After eating informal appetizers we moved along Calle Marques de Larios—a pedestrian street of polished marble and green granite—to view Malaga Cathedral (famed for asymmetry: its second tower is missing). We next entered award-winning El Chinitas bar and restaurant with an easygoing familial banter as well as hefty bustle of local workers.
We ordered a bottle of 2021 Anares Terranova Verdejo wine—crisp and light with flavors of salt and mandarins—and paired this with provolone cheese and pimientos de padrón, shriveled green peppers with a textured taste that drives salivation and thirst.
To wind down we sat outside at La Taverna del Obispo with a view of the main cathedral and drank café cortado, or cut coffee, because of added milk. We then ambled past Alcazaba Teatro-Pileta Roman theater before moving past the Picasso Museum and then heading to the coastal boardwalk.

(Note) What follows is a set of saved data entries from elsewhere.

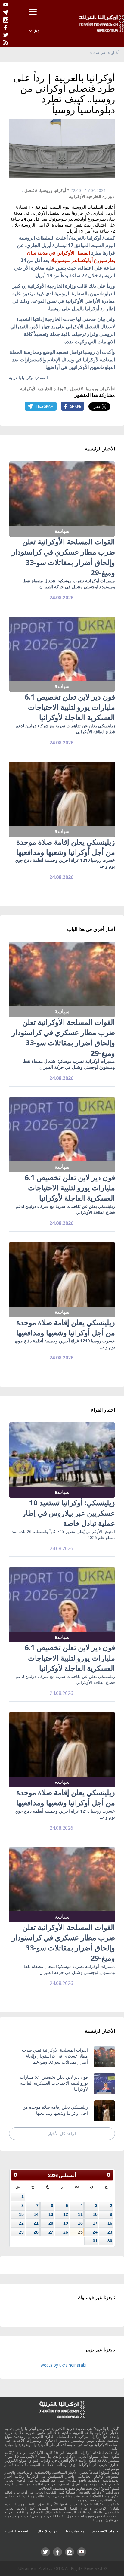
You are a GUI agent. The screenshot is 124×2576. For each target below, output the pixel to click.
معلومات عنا (75, 2531)
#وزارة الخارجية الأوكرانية (92, 196)
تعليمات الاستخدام (105, 2531)
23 (109, 2232)
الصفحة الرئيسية (17, 2531)
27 (50, 2232)
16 (109, 2223)
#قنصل (31, 190)
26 (65, 2232)
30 (109, 2240)
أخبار (115, 52)
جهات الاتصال (47, 2531)
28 (36, 2232)
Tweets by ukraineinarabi (62, 2365)
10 (95, 2214)
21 (36, 2223)
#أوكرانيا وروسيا (54, 190)
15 (21, 2214)
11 (80, 2214)
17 (95, 2223)
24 (95, 2232)
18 (80, 2223)
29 (21, 2232)
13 (50, 2214)
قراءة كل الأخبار (62, 2133)
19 (65, 2223)
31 (95, 2240)
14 (36, 2214)
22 (21, 2223)
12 (65, 2214)
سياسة (99, 52)
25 (80, 2232)
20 (50, 2223)
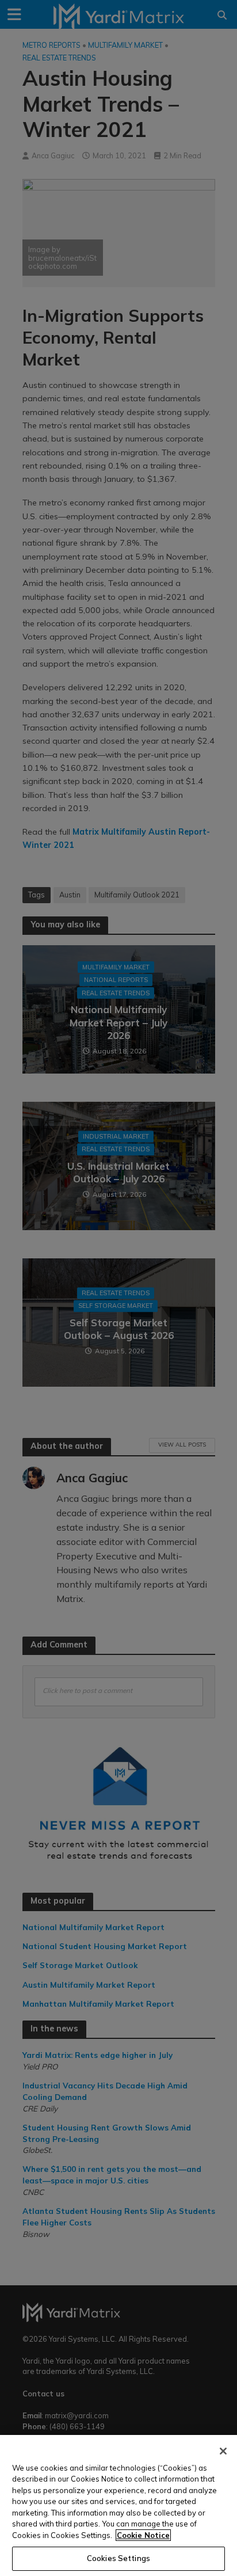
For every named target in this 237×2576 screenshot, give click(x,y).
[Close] (223, 2451)
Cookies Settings (118, 2558)
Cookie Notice (143, 2535)
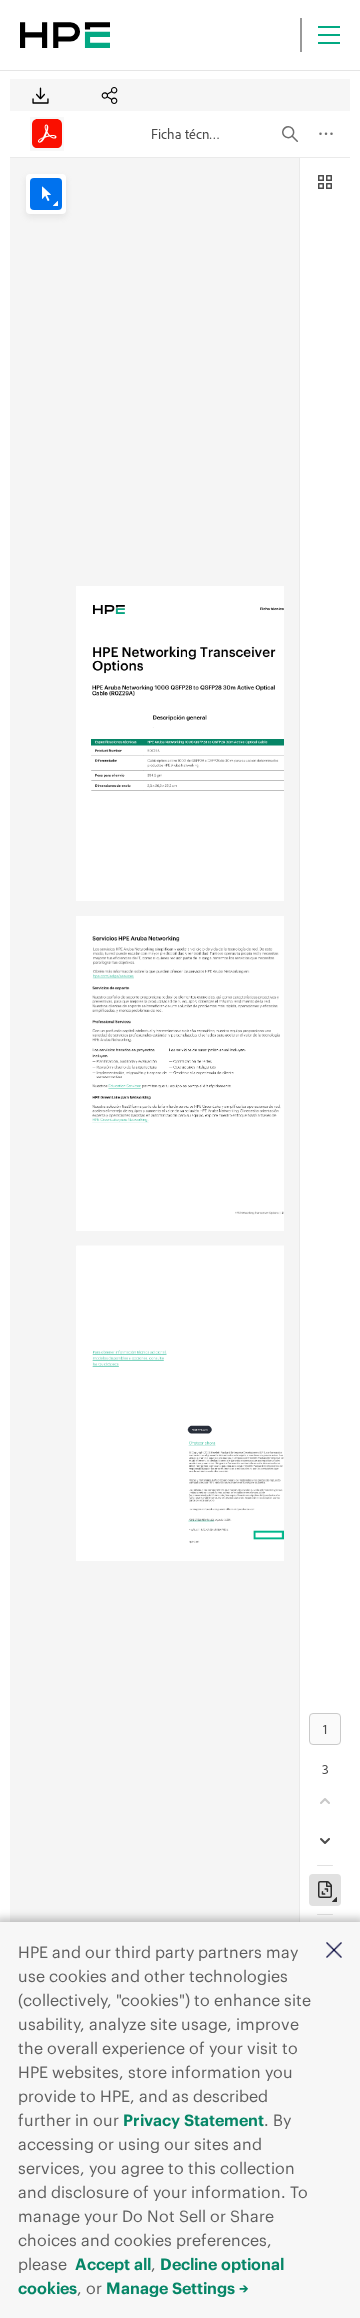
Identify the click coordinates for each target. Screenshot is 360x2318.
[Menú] (329, 35)
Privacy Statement (193, 2120)
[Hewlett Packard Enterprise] (65, 35)
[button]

Malaga’s waterfront is lively, with docked cruise ships and evocatively named yachts such as Serendipia. The pedestrian way includes pumped in public music, elegant couples, dancing entertainers, yapping families eating lunch, and promenading magnates dressed in designer jackets and swish skirts walking beagles. Kids swing in public parks and singers at open air bars croon Lionel Richie with a fiesta, party-forever energy.
Voted by the website European Best Destinations as having one of Europe’s top 20 Christmas markets—Malaga is a city to consider visiting during coming weeks.